How often has a client brought in a CAD design in a format that was incompatible with your current CAD system?
How will your shop service the client? If an issue related to manufacturability of the model is spotted at the shop, how easily can the design be changed? With Direct CAD, these issues become a thing of the past. CAD format issues can be accommodated, as can design changes.
Traditional CAD is complex with a steep learning curve. Moreover, traditional CAD designs cannot be shared easily in the supply chain if everyone is using different CAD software, which adds further complication to incompatibility issues. And editing the files can be problematic, if not entirely impossible. Traditional parametric, and even blended CAD systems, require staff to be dedicated to running only a single CAD program because in order to be used effectivily, these complex systems require intense training, requiring lots of time and money.
Professional CAD systems can also be very expensive to purchase and maintain (besides the training required). Many shops still run multiple programs in order to ensure interoperability with the majority of their customers. And each of these system requires maintenance to stay current, running upwards of $1,000 per license per year or more. With new updates comes new features, and again, constant training is required training to ensure shop personnel are current on the latest features and know-how.
Quoting a project based off a CAD file can be time consuming and expensive as the shop must ensure the operator is thoroughly trained on whatever system was used originally. With a Direct CAD system, quoting can be accomplished by a non-CAD trained person who is able to open, analyze, and quote the job for the client without having to rely on highly paid and busy CAD jockey to manipulate and analyze the file. By reducing the need to translate or re-draw, shops can significantly lower their costs, charge less, and ultimately ensure client retention.
By utilizing direct CAD modeling in the shop, true collaboration and modification can take place without the need to re-draw the project from scratch. Direct CAD modeling allows designs to be shared, opened, and edited as though everyone was using the same system. Direct CAD modeling brings the design process to the individual. Designs can be modified and improved by anyone without the need to send the project back to the original designer.

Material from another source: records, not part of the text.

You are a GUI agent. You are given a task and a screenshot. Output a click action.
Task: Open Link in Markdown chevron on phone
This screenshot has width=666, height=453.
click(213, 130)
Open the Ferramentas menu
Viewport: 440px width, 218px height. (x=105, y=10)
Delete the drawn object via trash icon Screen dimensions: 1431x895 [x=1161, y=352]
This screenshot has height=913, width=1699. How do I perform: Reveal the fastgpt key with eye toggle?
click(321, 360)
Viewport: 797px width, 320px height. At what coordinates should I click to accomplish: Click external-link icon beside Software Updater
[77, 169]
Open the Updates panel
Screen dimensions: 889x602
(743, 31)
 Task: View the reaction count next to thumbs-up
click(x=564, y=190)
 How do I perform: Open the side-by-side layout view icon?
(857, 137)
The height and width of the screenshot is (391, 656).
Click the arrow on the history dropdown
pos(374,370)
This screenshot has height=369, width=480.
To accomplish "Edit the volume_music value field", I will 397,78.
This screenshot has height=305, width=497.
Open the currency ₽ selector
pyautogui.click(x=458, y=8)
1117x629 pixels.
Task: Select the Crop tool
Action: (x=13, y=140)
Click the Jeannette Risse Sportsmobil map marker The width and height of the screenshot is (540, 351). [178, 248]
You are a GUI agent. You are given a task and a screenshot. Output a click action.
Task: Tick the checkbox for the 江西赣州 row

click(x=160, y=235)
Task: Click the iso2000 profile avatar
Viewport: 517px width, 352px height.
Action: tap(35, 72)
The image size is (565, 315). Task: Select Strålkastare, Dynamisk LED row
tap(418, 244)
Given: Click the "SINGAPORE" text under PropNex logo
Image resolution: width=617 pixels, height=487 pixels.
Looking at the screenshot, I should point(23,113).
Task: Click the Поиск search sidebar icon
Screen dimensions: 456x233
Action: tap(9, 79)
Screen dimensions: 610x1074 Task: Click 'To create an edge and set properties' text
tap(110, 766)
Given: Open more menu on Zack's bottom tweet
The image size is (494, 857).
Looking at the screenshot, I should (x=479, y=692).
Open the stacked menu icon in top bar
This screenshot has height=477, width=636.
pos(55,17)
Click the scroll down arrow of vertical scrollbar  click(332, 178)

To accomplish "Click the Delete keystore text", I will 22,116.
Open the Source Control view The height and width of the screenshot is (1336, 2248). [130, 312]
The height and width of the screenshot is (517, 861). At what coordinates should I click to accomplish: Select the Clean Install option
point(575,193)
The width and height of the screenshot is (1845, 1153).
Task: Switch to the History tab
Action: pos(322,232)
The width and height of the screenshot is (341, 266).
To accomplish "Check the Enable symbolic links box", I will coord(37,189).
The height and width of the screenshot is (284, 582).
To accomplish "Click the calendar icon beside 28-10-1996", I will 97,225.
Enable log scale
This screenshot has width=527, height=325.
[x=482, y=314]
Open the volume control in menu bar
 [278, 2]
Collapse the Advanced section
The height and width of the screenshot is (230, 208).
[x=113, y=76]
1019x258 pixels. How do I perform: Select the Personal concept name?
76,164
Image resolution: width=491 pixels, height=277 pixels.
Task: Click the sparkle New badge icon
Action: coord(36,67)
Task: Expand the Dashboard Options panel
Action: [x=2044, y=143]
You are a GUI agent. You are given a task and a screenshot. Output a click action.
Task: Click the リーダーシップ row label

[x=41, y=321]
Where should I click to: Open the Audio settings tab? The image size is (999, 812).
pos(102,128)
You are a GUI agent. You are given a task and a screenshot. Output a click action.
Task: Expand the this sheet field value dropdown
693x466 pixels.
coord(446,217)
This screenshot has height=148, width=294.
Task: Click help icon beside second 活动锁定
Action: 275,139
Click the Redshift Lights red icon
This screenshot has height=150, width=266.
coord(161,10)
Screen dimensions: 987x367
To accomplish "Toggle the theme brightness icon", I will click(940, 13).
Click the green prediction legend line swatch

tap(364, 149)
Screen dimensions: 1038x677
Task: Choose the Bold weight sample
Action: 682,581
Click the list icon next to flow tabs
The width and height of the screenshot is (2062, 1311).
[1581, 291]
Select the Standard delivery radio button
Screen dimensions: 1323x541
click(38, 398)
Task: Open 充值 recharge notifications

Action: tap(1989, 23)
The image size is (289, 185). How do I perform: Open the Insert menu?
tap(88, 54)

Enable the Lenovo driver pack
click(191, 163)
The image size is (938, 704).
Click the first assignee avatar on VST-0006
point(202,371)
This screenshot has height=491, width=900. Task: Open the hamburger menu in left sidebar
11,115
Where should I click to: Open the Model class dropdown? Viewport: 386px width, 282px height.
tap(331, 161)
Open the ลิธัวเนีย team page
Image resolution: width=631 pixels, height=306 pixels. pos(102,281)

Further benefits for many manufacturers is that Direct CAD can be used to prepare any CAD models for machining and for analysis. This simplification allows the shop to prepare work instructions, design tooling and make changes to designs easily and quickly giving them a competitive advantage over manufacturers without this capability.
As the auto industry in North America rebounds, manufacturers struggle to keep up with the demands of increased production. And until open positions can be filling, having the proper tools to increase efficiency and reduce costs are essential to a manufacturers success. Those tools now include Direct CAD technology within the manufacturers workflow.
What interoperability and design incompatibility do you face on a day-to-day basis? How does training, or lack thereof, affect your workflow?